ENHANCEMENT OF THE QUALITY AND MICROBIAL STABILITY OF FRESH FRUITS AND VEGETABLES WITH EDIBLE COATINGS AND OTHER SURFACE TREATMENTS
Location: Quality Improvement in Citrus and Subtropical Products Res
Title: Flavor and other quality factors of enzyme-peeled oranges treated with citric acid
Submitted to: HortScience
Publication Type: Peer Reviewed Journal
Publication Acceptance Date: July 6, 2007
Publication Date: December 10, 2007
Citation: Pinnavaia, S., Plotto, A., Narciso, J.A., Baldwin, E.A., Senesi, E. 2007. Flavor and other quality factors of enzyme-peeled oranges treated with citric acid. HortScience. 42(7):1644-1650.
Interpretive Summary: Orange slices "ready-to-eat" are pre-peeled by scoring the whole fruit, then placing in a water or enzyme solution under vacuum to split the peel from the fruit. Peeled oranges are then cut into segments. The vacuum infusion of water or enzyme may present a risk of microbial contamination, and also, enzymes can modify the quality of cut slices. Citric acid was used to prevent any potential microbial contamination. Oranges that were vacuum infused in a citric acid solution had less contamination. Also, enzyme-peeled oranges that were later dipped in citric acid had lower microbial counts. Flavor was not changed by citric acid. However, enzyme infusion resulted in softer slices for 'Valencia' oranges, which were preferred to water-infused slices by a 20-member taste panel. Enzyme infusion also improved appearance of 'Hamlin' slices, according to the panel. In addition, enzyme infusion increased the amount of methyl butanoate and methanol volatiles, but taste panel did not perceive any changes in flavor from that increase.

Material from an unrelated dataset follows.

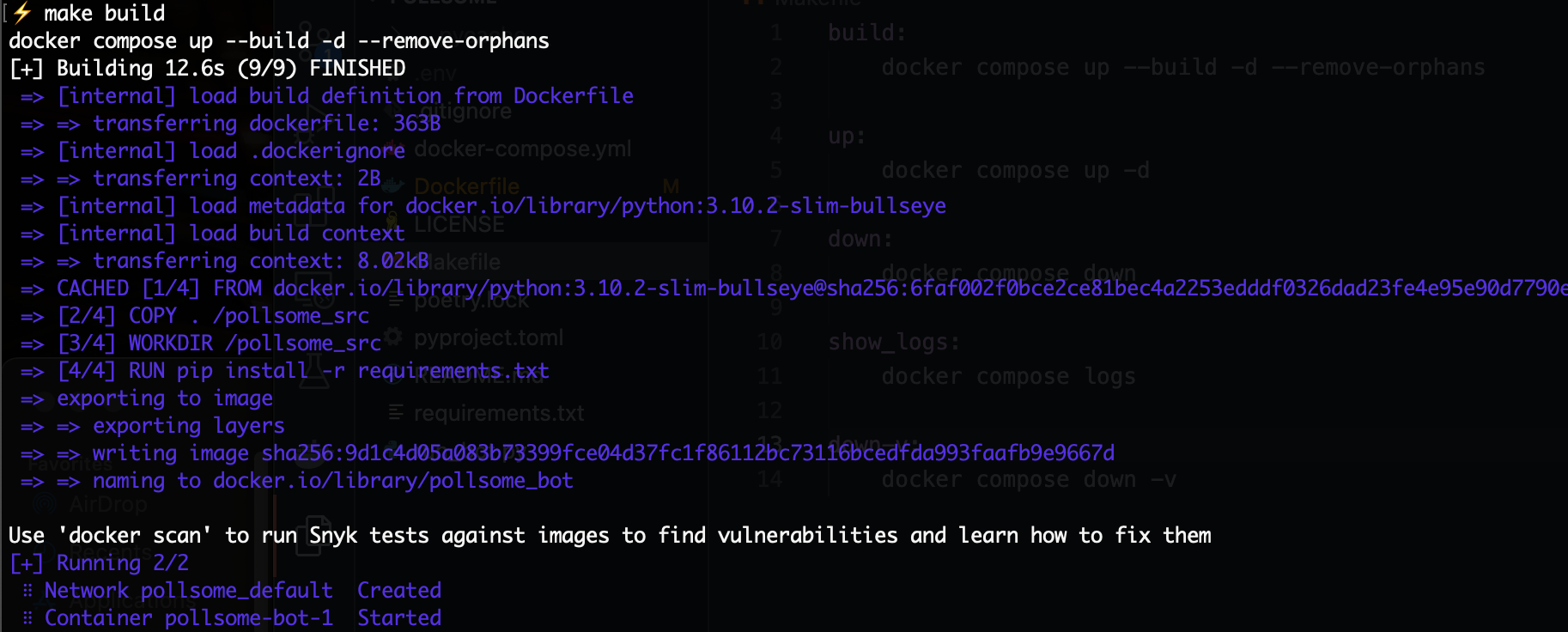Image resolution: width=1568 pixels, height=632 pixels.
Task: Click the Dockerfile whale icon
Action: [x=393, y=186]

Oranges can be satisfactorily processed for fresh slices using a process of enzyme infiltration under vacuum. Scored 'Valencia' and 'Hamlin' oranges were placed under 90 kPa vacuum in a 0 ppm (water-infused) or 1000 ppm enzyme solution (Ultrazym) at 30 °C for 2 min, followed by 30 min incubation in air. After peeling, fruit were washed, cut, and slices were then dipped in water or 1% citric acid (CA) for 2 min. Drained slices were then placed in 454 mL deli containers and stored at 5 °C for up to 21 d. One additional treatment involved vacuum infiltrating scored oranges with 1% CA, without further dipping the cut slices. All 'Valencia' slices had <1.0 log10 (cfu•g-1) after 7 d storage, and slices from CA-infused fruit had <1.0 log10 (cfu•g-1) after 21 d storage. For 'Hamlin', CA dips controlled bacterial growth on slices from water-infused oranges, except at 14 days. Enzyme-infused oranges resulted in slices with lower counts for both cultivars. CA –treated sliced (post enzyme treatment or by infusion) oranges had higher titratable acidity initially ('Hamlin') and after 14 days ('Valencia'). When presented to a taste panel, 'Valencia' slices from enzyme-peeled fruit were preferred for texture after 2 and 8 d in storage. In contrast, slices from fruit infused with water or citric acid were least preferred, were firmer, and had thicker segment membranes. Appearance of enzyme-treated fruit was preferred for 'Hamlin' oranges. Enzyme treatments increased levels of methanol and methyl butanoate in 'Hamlin' slices, but overall sensory flavor data were not affected.